Por Harriet Clarfelt e Nicholas Megaw — Financial Times, de Nova York
04/01/2024 05h02 Atualizado 04/01/2024
Companhias dos Estados Unidos estão correndo para o mercado de títulos de dívidas conversíveis enquanto buscam meios de manter baixos seus custos com juros, numa onda de atividade rara em mercados de captação de recursos corporativos que de outra forma teriam pouco movimento.
As emissões de dívida conversível aumentaram 77% no ano passado, para US$ 48 bilhões, segundo dados da LSEG. O movimento fez do segmento uma das únicas áreas dos mercados de capitais a regressar aos níveis pré-pandemia depois da baixa em 2022.
Especialistas afirmam que o boom dos conversíveis, um tipo de bônus que pode ser trocado por ações se o preço da ação de uma empresa atingir um nível pré-definido, deverá continuar este ano à medida que as companhias forem refinanciando uma série de dívidas vincendas.
A emissão de títulos de dívida é um instrumento popular entre as empresas de tecnologia e biotecnologia mais jovens, que lutam para acessar os mercados de renda fixa. Mas empresas mais bem estabelecidas também estão mergulhando nesse mercado, depois que os aumentos das taxas de juros pelo Federal Reserve (Fed, banco central americano) elevaram os custos dos empréstimos até mesmo para as companhias com classificação de grau de investimento.

[Amostra dos dados]
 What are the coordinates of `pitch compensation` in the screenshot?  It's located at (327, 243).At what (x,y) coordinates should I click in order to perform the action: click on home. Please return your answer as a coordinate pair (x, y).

[O que fazer] Enumere todas as organizações citadas pelo nome no texto sobre dívida conversível, incluindo o crédito dos autores. As linhas foram extraídas de outra fonte.

[Sua resposta] Financial Times; LSEG; Federal Reserve (Fed)